I have a (likely) simple graph traversal question. I'm a graph newbie using networkx as my graph data structures. My graphs always look like this:
0
1 8
2 3 9 10
4 5 6 7 11 12 13 14
I need to return the path from the root node to a given node (eg., path(0, 11) should return [0, 8, 9, 11]).
I have a solution that works by passing along a list which grows and shrinks to keep track of what the path looks like as you traverse the tree, ultimately getting returned when the target node is found:
def VisitNode(self, node, target, path):
path.append(node)
# Base case. If we found the target, then notify the stack that we're done.
if node == target:
return True
else:
# If we're at a leaf and it isn't the target, then pop the leaf off
# our path (backtrack) and notify the stack that we're still looking
if len(self.neighbors(node)) == 0:
path.pop()
return False
else:
# Sniff down the next available neighboring node
for i in self.neighbors_iter(node):
# If this next node is the target, then return the path
# we've constructed so far
if self.VisitNode(i, target, path):
return path
# If we've gotten this far without finding the target,
# then this whole branch is a dud. Backtrack
path.pop()
I feel in my bones that there is no need for passing around this "path" list... I should be able to keep track of that information using the call stack, but I can't figure out how... Could someone enlighten me on how you would solve this problem recursively using the stack to keep track of the path?

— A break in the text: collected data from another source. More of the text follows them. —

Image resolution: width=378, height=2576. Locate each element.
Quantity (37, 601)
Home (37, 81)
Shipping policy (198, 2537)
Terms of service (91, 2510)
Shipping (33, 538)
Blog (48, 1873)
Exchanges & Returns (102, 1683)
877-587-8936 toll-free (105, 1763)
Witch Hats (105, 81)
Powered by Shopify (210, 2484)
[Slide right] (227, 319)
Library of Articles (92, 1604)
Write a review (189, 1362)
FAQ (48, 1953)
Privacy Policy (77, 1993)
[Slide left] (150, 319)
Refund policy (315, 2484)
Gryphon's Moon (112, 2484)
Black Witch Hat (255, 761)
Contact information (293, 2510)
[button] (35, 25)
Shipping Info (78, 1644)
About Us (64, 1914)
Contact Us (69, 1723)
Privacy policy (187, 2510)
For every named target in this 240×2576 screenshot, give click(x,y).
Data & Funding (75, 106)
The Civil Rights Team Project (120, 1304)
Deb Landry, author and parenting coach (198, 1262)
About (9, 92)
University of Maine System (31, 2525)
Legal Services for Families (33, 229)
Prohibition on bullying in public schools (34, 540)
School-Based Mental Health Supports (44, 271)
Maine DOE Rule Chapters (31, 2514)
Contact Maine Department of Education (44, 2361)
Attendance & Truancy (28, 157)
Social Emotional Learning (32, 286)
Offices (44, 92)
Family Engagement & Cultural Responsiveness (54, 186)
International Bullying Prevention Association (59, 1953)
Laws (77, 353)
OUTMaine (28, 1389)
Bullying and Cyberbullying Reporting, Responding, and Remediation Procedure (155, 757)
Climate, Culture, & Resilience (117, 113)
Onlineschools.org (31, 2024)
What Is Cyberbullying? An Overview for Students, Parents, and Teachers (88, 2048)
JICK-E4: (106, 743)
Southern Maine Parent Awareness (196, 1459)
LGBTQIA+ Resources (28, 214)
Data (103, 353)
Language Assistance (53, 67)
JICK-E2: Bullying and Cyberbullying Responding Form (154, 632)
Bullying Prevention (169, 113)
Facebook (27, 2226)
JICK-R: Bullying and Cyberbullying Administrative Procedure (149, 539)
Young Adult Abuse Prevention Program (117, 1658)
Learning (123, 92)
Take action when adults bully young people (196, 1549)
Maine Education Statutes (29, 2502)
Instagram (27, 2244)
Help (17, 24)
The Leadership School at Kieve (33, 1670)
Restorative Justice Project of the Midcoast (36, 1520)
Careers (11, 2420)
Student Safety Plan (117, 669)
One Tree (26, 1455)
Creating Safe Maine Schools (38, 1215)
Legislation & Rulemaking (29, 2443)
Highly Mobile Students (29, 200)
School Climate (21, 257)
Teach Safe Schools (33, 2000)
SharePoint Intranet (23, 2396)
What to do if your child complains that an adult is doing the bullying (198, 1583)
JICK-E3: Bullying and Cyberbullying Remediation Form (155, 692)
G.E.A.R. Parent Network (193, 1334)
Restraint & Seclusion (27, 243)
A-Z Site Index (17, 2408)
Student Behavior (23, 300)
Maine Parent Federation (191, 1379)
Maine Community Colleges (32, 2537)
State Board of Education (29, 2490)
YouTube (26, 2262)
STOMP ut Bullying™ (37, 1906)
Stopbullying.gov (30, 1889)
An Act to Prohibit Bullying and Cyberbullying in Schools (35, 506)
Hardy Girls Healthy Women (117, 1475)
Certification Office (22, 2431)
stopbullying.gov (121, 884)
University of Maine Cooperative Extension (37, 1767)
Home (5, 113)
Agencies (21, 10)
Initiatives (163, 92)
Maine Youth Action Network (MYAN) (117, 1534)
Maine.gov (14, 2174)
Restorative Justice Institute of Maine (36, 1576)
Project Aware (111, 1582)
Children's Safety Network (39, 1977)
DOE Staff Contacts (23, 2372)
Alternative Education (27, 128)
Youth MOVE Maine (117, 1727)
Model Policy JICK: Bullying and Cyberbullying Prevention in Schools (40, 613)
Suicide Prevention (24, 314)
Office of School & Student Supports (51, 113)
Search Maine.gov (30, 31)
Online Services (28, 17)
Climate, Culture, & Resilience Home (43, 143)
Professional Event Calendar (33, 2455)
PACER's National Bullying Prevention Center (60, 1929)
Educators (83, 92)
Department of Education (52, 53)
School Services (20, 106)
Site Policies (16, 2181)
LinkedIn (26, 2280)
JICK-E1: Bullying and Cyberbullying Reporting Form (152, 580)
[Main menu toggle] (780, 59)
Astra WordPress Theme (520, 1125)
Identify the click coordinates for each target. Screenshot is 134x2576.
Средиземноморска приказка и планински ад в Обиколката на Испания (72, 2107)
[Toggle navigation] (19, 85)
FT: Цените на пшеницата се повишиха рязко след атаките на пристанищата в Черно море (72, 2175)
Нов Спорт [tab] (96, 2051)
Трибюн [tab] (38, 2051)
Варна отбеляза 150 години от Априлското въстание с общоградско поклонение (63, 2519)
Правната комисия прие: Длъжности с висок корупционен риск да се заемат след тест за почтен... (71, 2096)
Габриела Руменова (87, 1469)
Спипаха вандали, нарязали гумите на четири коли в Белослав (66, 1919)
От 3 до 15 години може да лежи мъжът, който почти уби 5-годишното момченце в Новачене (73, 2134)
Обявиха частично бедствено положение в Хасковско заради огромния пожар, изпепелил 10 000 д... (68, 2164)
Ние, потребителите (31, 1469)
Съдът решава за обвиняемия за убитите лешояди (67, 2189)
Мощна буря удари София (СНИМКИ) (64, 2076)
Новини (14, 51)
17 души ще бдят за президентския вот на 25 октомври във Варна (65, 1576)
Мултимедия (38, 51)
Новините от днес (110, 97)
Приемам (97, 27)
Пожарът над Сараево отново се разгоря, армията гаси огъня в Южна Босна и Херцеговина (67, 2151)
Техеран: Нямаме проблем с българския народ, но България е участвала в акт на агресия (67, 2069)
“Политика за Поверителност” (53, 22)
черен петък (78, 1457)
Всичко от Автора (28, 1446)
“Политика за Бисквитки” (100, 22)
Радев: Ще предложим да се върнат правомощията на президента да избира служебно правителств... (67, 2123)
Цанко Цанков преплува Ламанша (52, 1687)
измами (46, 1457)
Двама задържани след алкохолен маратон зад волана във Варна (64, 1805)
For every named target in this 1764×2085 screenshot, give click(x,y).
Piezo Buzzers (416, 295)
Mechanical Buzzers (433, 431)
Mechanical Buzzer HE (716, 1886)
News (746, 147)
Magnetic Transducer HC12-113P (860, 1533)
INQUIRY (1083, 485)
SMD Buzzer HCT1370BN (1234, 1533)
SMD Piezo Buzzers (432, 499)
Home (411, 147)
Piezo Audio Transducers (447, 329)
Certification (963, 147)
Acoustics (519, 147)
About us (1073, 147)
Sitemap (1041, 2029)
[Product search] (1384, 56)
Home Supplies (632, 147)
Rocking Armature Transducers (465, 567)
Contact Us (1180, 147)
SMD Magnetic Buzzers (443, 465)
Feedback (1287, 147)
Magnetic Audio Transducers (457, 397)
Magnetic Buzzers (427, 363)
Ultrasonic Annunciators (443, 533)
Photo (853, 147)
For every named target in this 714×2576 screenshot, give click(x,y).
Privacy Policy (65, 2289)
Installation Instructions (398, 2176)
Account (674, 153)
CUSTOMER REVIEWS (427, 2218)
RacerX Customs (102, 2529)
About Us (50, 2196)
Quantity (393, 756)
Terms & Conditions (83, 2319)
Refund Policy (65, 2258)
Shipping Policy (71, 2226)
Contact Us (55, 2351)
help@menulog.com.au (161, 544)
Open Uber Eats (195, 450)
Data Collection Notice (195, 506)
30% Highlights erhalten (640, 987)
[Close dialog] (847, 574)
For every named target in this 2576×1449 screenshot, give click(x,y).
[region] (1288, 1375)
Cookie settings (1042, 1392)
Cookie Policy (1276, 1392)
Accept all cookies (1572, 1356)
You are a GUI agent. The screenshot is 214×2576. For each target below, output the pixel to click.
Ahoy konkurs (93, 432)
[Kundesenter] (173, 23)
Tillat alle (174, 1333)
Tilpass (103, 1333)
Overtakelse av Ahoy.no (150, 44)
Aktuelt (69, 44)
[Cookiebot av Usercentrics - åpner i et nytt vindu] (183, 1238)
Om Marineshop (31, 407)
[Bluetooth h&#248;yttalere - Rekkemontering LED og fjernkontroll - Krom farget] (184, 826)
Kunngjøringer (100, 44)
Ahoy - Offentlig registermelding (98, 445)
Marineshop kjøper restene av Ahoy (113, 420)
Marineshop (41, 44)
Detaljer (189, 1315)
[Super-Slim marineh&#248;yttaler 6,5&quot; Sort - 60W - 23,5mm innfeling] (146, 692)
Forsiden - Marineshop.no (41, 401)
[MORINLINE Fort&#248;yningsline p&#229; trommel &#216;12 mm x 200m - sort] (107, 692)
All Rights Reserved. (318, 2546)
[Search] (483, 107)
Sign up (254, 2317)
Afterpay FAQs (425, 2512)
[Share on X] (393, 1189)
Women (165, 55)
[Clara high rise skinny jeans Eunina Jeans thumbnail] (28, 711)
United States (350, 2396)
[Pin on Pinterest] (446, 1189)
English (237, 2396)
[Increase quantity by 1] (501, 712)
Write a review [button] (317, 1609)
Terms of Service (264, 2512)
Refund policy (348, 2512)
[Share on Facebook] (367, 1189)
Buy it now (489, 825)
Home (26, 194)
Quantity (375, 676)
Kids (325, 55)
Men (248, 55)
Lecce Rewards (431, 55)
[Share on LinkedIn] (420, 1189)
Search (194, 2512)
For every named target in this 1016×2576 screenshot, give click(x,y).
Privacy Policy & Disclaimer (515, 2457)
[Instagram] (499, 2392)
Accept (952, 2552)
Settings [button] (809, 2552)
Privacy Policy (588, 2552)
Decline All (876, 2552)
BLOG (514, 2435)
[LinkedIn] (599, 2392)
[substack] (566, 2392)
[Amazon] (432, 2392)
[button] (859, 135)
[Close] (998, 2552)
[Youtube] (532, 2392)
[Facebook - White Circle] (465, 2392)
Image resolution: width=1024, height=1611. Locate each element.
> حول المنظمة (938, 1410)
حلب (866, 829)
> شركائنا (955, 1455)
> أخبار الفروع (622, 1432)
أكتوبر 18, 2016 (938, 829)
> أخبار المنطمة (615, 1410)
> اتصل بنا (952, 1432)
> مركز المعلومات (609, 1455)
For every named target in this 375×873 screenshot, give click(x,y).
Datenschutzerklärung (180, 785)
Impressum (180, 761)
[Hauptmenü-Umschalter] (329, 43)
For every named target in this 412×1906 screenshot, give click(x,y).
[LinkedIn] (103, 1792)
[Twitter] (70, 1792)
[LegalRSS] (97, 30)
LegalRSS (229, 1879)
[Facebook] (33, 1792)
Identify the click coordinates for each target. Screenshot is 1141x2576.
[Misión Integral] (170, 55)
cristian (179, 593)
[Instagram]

You could avoid passing around the path by returning None on failure, and a partial path on success. In this way, you do not keep some sort of 'breadcrumb trail' from the root to the current node, but you only construct a path from the target back to the root if you find it. Untested code:
def VisitNode(self, node, target):
# Base case. If we found the target, return target in a list
if node == target:
return [node]
# If we're at a leaf and it isn't the target, return None
if len(self.neighbors(node)) == 0:
return None
# recursively iterate over children
for i in self.neighbors_iter(node):
tail = self.VisitNode(i, target)
if tail: # is not None
return [node] + tail # prepend node to path back from target
return None #none of the children contains target
I don't know the graph library you are using, but I assume that even leafs contain a neighbours_iter method, which obviously shouldn't yield any children for a leaf. In this case, you can leave out the explicit check for a leaf, making it a bit shorter:
def VisitNode(self, node, target):
# Base case. If we found the target, return target in a list
if node == target:
return [node]
# recursively iterate over children
for i in self.neighbors_iter(node):
tail = self.VisitNode(i, target)
if tail: # is not None
return [node] + tail # prepend node to path back from target
return None # leaf node or none of the child contains target
I also removed some of the else statements, since inside the true-part of the if you are returning from the function. This is common refactering pattern (which some old-school people don't like). This removes some unnecessary indentation.